### YOUR OBJECTIVE
Extract exactly and only the lines from the one containing "The image size is (301, 226)." through the end of the entries below. Pictures should not appear in the copy.

### EXERCISE MATERIAL

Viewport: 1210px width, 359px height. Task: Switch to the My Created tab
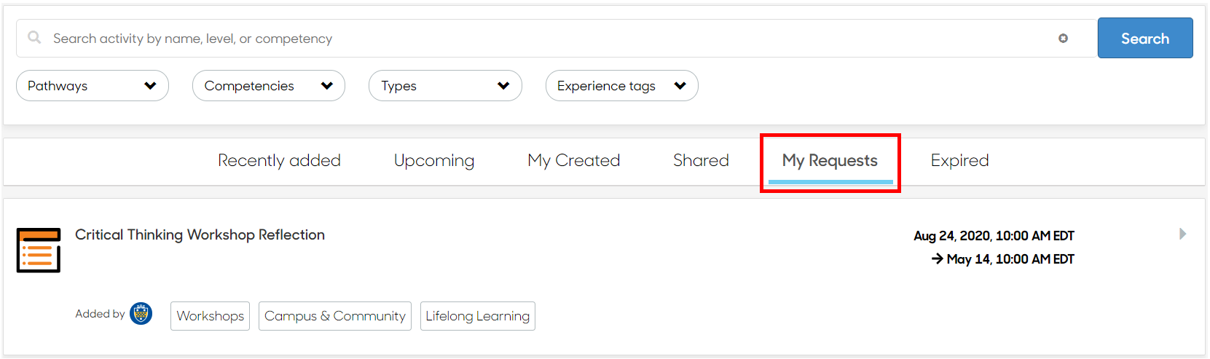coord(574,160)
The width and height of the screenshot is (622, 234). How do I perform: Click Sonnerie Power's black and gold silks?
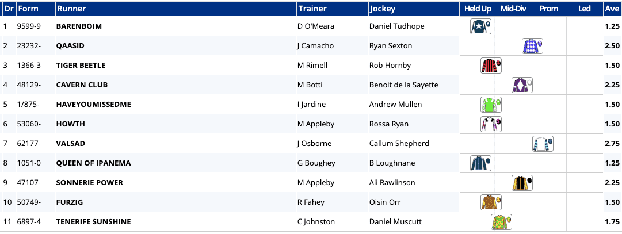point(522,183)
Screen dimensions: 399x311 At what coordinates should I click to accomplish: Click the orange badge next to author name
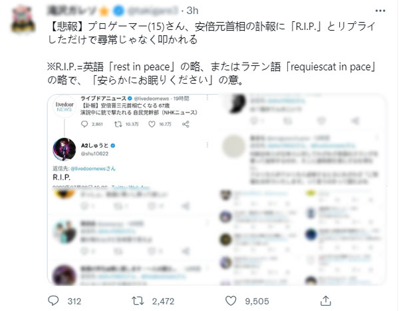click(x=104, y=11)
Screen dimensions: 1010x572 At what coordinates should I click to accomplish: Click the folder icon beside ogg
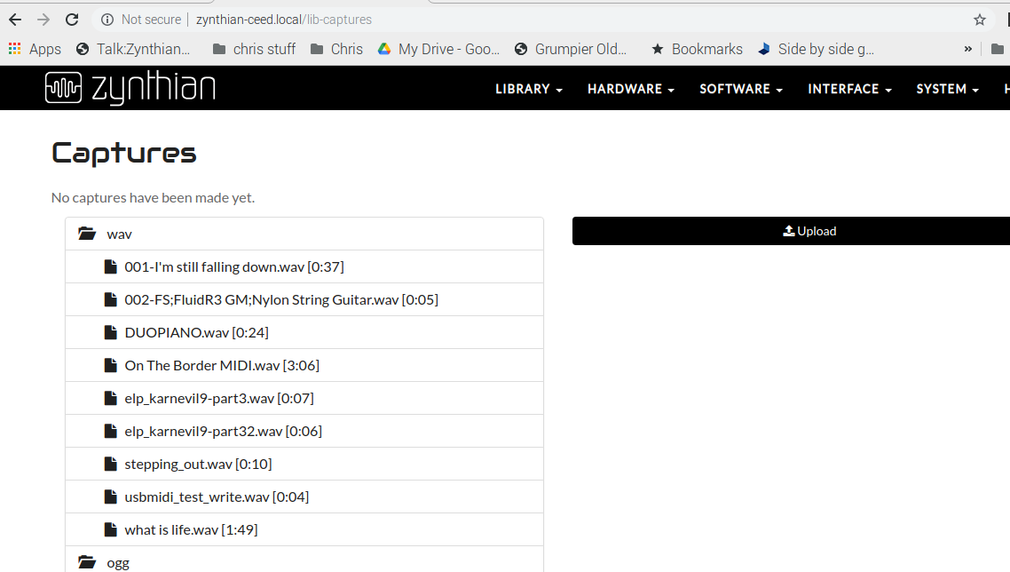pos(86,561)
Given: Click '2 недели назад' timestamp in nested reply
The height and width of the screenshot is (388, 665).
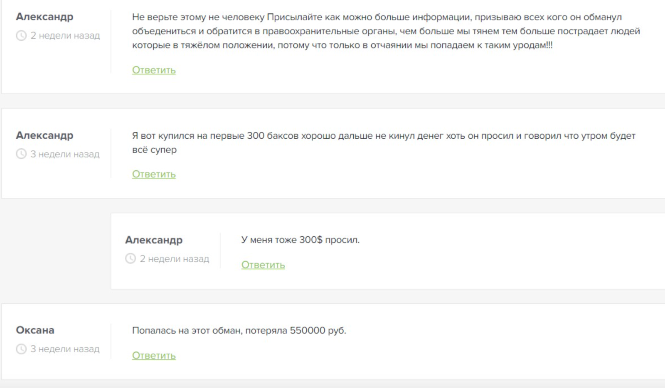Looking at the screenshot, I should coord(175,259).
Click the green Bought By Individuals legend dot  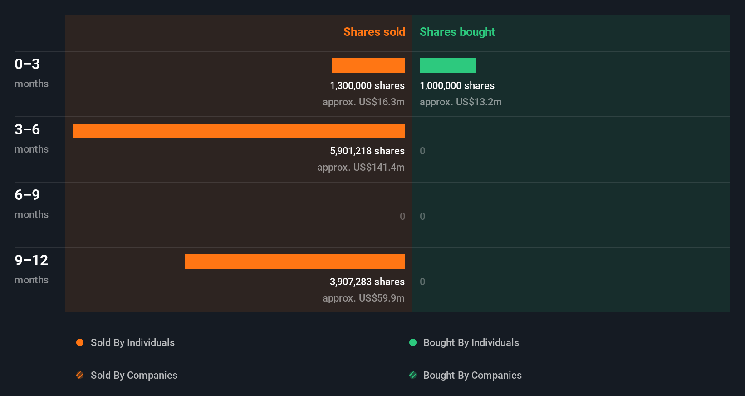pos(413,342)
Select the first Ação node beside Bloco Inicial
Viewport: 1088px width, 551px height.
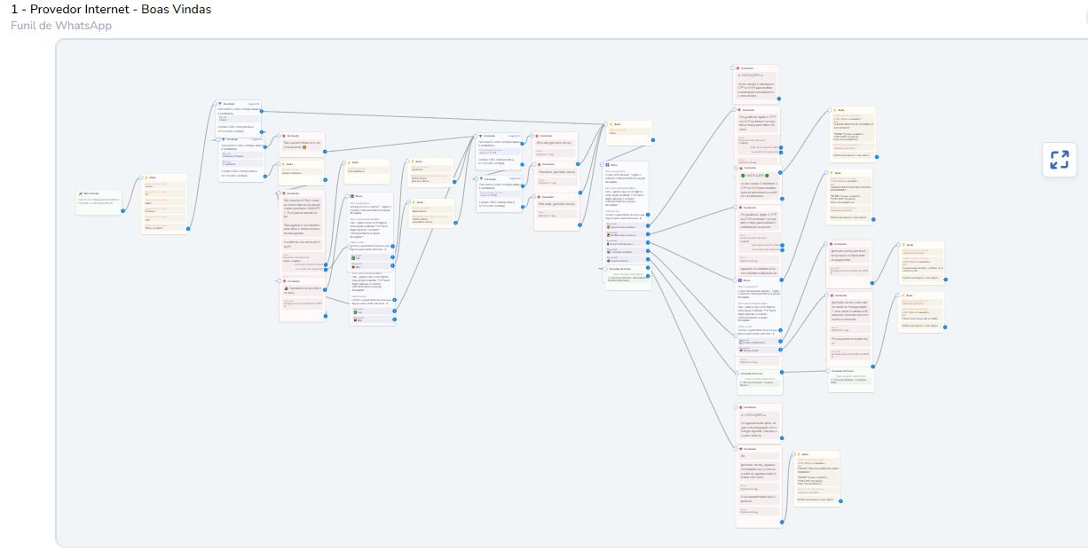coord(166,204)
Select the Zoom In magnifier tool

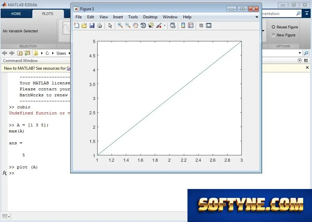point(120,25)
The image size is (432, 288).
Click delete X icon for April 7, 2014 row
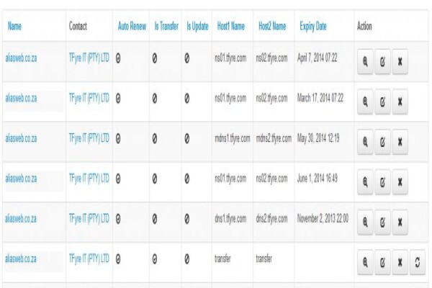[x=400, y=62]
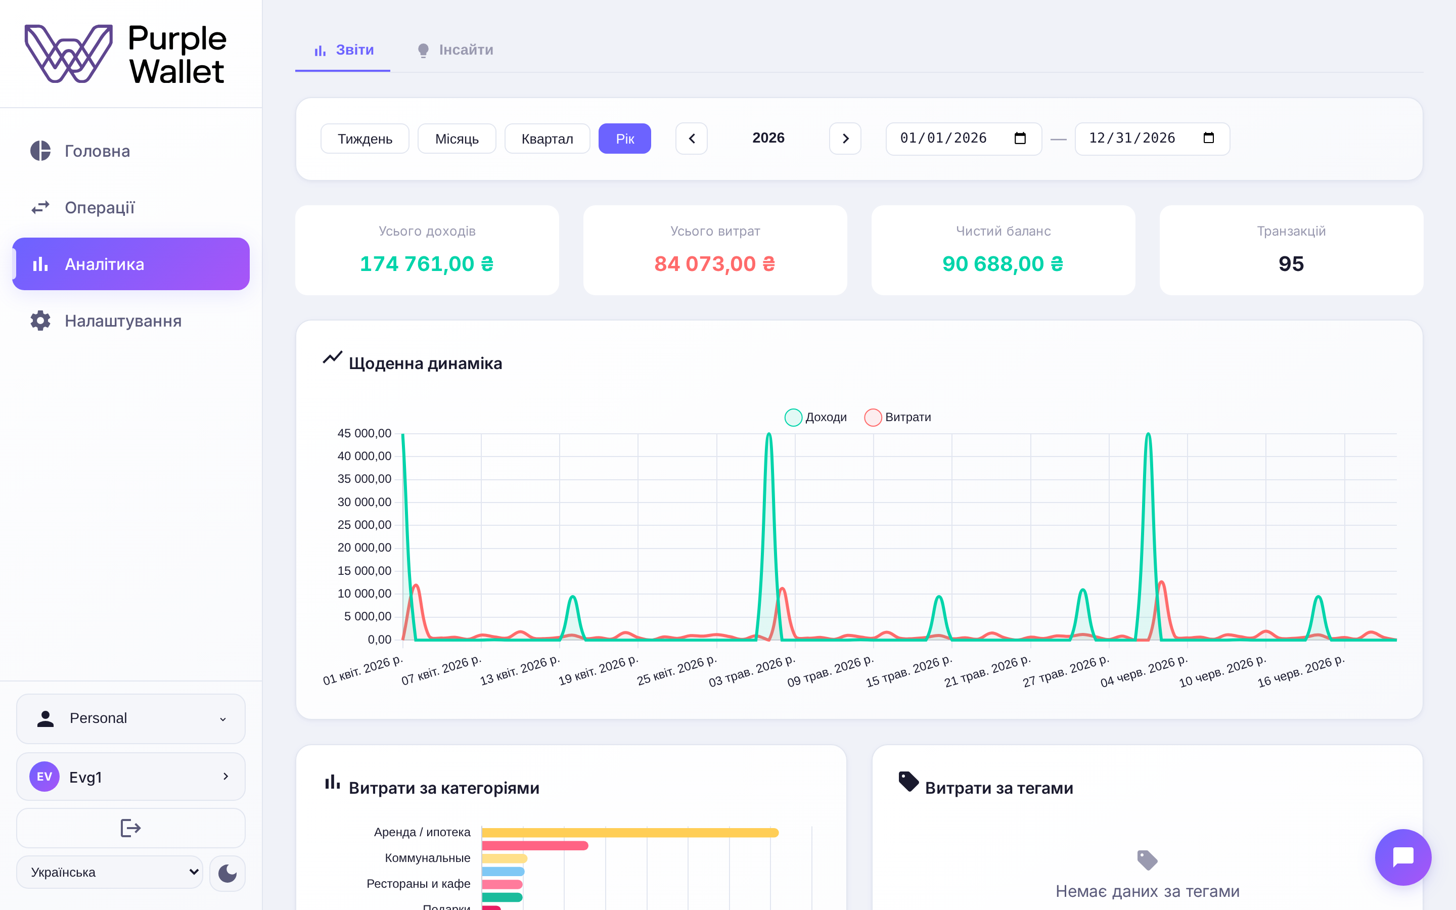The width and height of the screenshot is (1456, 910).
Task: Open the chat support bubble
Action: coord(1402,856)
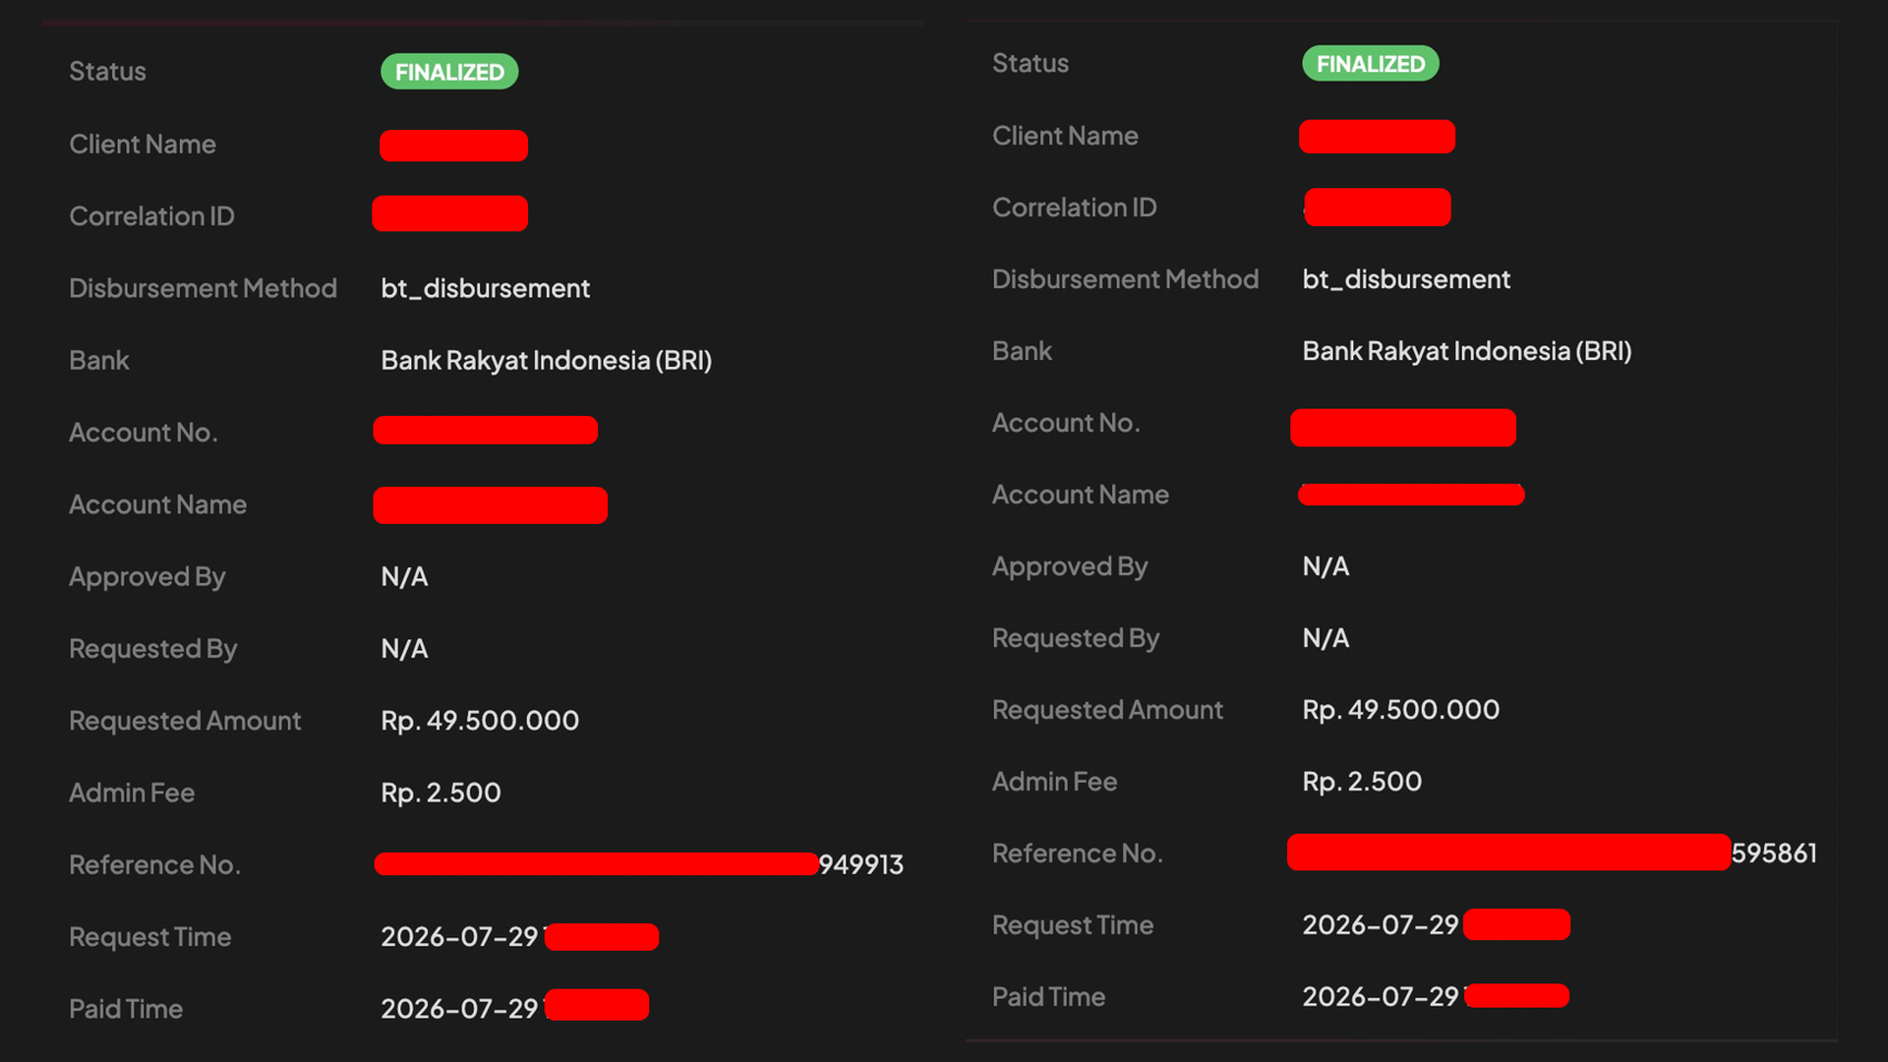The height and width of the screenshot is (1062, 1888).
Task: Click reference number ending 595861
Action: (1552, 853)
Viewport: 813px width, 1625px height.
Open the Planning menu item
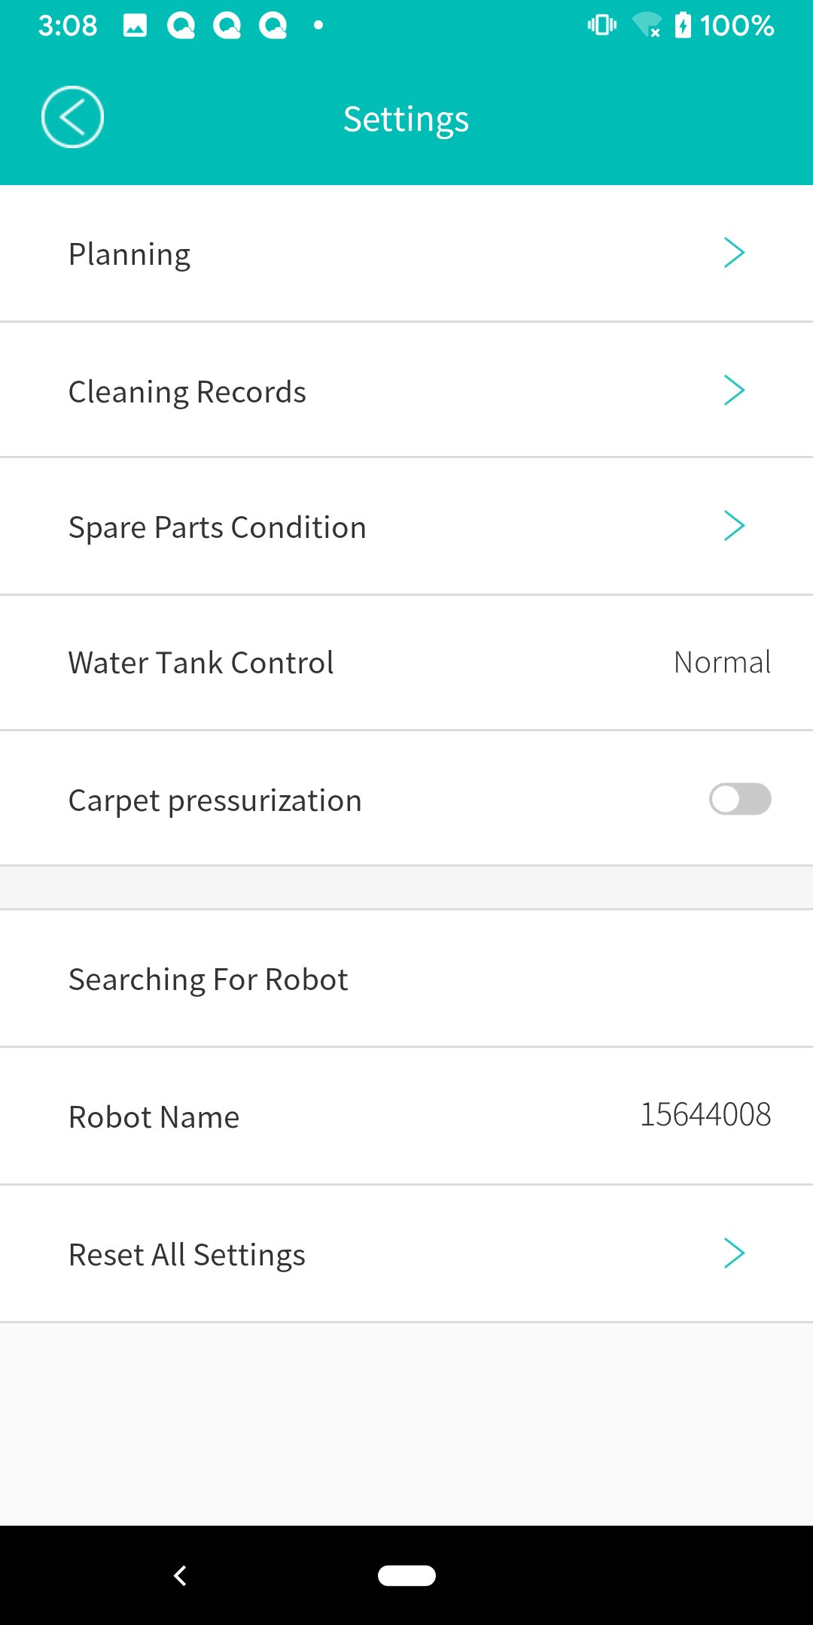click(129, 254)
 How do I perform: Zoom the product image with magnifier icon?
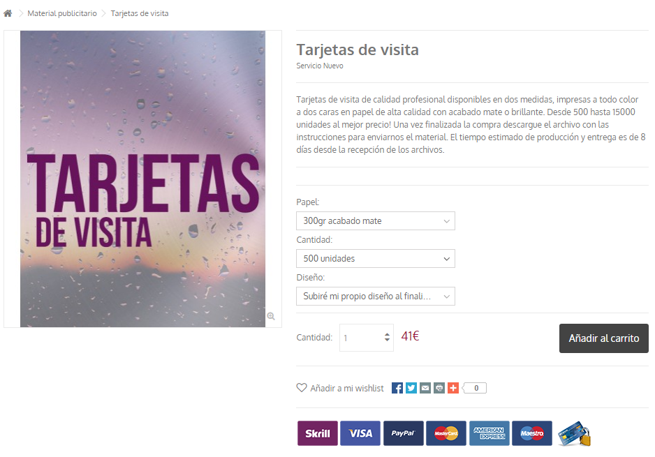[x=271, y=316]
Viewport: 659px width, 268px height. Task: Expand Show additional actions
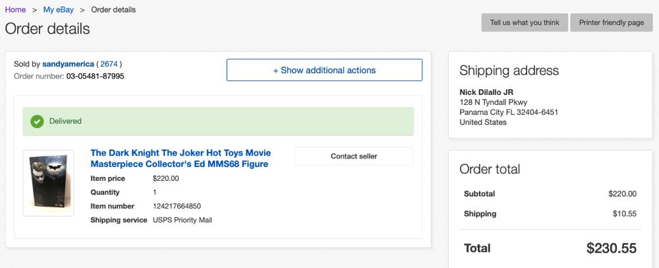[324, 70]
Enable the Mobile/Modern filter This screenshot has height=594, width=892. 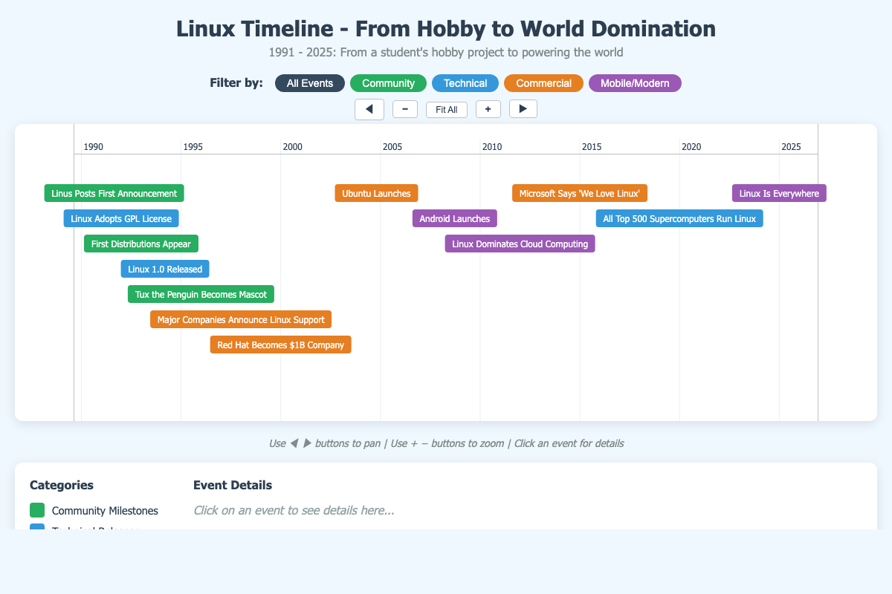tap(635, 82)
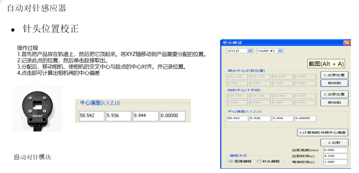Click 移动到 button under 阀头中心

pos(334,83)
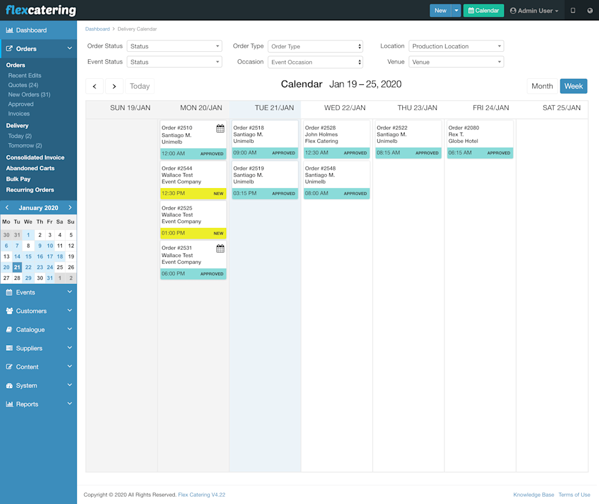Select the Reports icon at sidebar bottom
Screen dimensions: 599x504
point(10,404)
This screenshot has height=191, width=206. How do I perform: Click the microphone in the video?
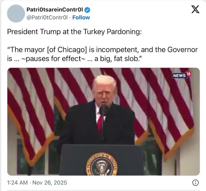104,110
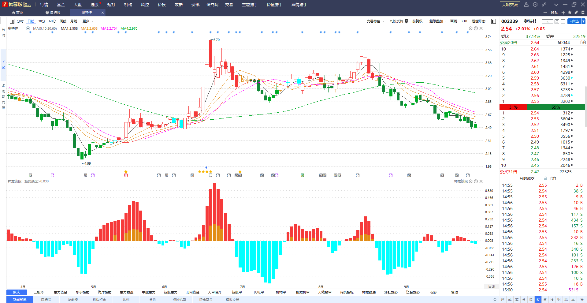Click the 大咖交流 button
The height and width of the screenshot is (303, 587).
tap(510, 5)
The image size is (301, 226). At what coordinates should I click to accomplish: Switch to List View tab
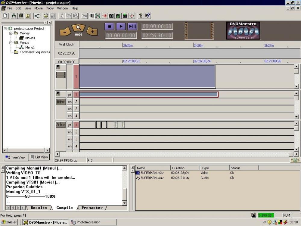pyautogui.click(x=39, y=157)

### SOLUTION BELOW
The image size is (301, 226). At what coordinates should I click to accomplish: Switch to List View tab
pyautogui.click(x=39, y=157)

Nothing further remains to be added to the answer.